BOATS I HAVE OWNED have taught me a lot in my lifetime. I guess I ought to be giving thanks to them right now. So, OK, thanks to:

My International sliding seat canoewhose name I have happily forgotten. She taught me how ancient Roman army catapults worked. Every time a gust came along I was catapulted off the sliding seat and over the boom into the drink.

Shane, a 14-foot Sprog one-design. My thanks to her for teaching me that having a fast boat doesn’t necessarily mean you’ll win races. It needs cunning and deviousness as well.

M’aidez, an 11-foot International Mirror Class dinghy, for alerting me to the fact that you should never name your boat M’aidez if you ever want to call anybody on VHF radio.

Mother’s Ruin, another Mirror, taught me how to wage  psychological warfare against racing competitors. Old Band-Aids stuck on a brand new mainsail seemed to distract them greatly as I sailed past.

Messy, another Mirror, taught me the valuable lesson that there are various forms of polyester resin, at least one of which will not cure if you don’t exclude air from its surface.  Her taped seams never got hard, never accepted paint, so I deliberately gave her a splodgy paint job and painted her name on her sides with a whitewash brush.

Trapper, a C&C 27, deserves my thanks for raising my social status at the yacht club.  Everybody admired her looks, if not my racing results.  A sweet boat.

Freelance, a Performance 31, by Lavranos, carried me and my family to a new life in America and taught me how to lie ahull in 50-knot winds off the Cape of Storms.

Square One, yet another Mirror, was a wreck I found in Los Angeles. She taught me how to restore a wooden boat in a garage in an apartment block without alerting the tenants directly above.  I learned their habits, and did my banging and sawing while they were showering or listening to loud TV. Nobody reported me to the fierce landlady.

Square One II. Yep, a Mirror again. Another wreck, this time in Seattle. I learned that I could

use an epoxy paste to replace a whole ply of marine plywood that fell off the starboard topsides. I was very proud of that repair job.

Tagati was a Santana 22 that showed us the glories of Puget Sound, the San Juan Islands and the Canadian Gulf Islands. Fast, simple and easily handled. I spent 13 months restoring her and should never have sold her.

Jabula, a Cape Dory 25D, took us around Vancouver Island on a six-week trip and allowed us to to meet an Oregonian cruising couple who gave us their recipe for gravlox salmon, which became our most-requested dish ever.

Sangoma, a Cape Dory 27,  took us around Vancouver Island again and taught me that you can  tow a heavy-displacement full-keel sailboat for two miles behind a small dinghy in a calm if you know how to scull with one oar over the transom. Yes, our engine broke down, but I got her into a small port from which a friendly Canadian boat towed us 10 miles to the area’s only mechanic.

Eclipse, a Cal 20, one of Gary Mull’s finest, taught me that I don’t like outboard engines that work in small wells let into the cockpit. She was a champion sailor, but I couldn’t stand the idea of her propeller protruding beneath the hull and causing drag all the time.

And finally, I have to mention Tokoloshe, a 10-foot, narrow-gutted, fiberglass fishing skiff that served as tender for the last four boats I owned. She was an unfinished mongrel of a boat, but without peer for seaworthiness. We towed her for thousands of miles, including hundreds in the open Pacific, and she never gave us a moment’s worry. Perhaps it was because I warned her that if she ever gave us trouble in a heavy following sea, I wouldn’t hesitate to cast her loose. I give thanks that It was a threat I never had to carry out.

Today’s Thought
So once in every year we throng
Upon a day apart,
To praise the Lord with feast and song
In thankfulness of heart.
— Arthur Guiterman, The First Thanksgiving

 Tailpiece
"Why did that sailor buy drinks for all those girls?"
"He likes to have a port in every sweetheart."

* _Collected material_:

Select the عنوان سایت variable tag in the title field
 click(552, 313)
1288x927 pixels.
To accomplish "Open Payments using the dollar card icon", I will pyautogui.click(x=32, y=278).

* _Direction_: Retype the text about boats once owned, beginning at the words "Square One, yet" and stopping after "have sold her.". The listing comes from a source separate from the text about boats once owned.

* _Task response_:
Square One, yet another Mirror, was a wreck I found in Los Angeles. She taught me how to restore a wooden boat in a garage in an apartment block without alerting the tenants directly above.  I learned their habits, and did my banging and sawing while they were showering or listening to loud TV. Nobody reported me to the fierce landlady.

Square One II. Yep, a Mirror again. Another wreck, this time in Seattle. I learned that I could

use an epoxy paste to replace a whole ply of marine plywood that fell off the starboard topsides. I was very proud of that repair job.

Tagati was a Santana 22 that showed us the glories of Puget Sound, the San Juan Islands and the Canadian Gulf Islands. Fast, simple and easily handled. I spent 13 months restoring her and should never have sold her.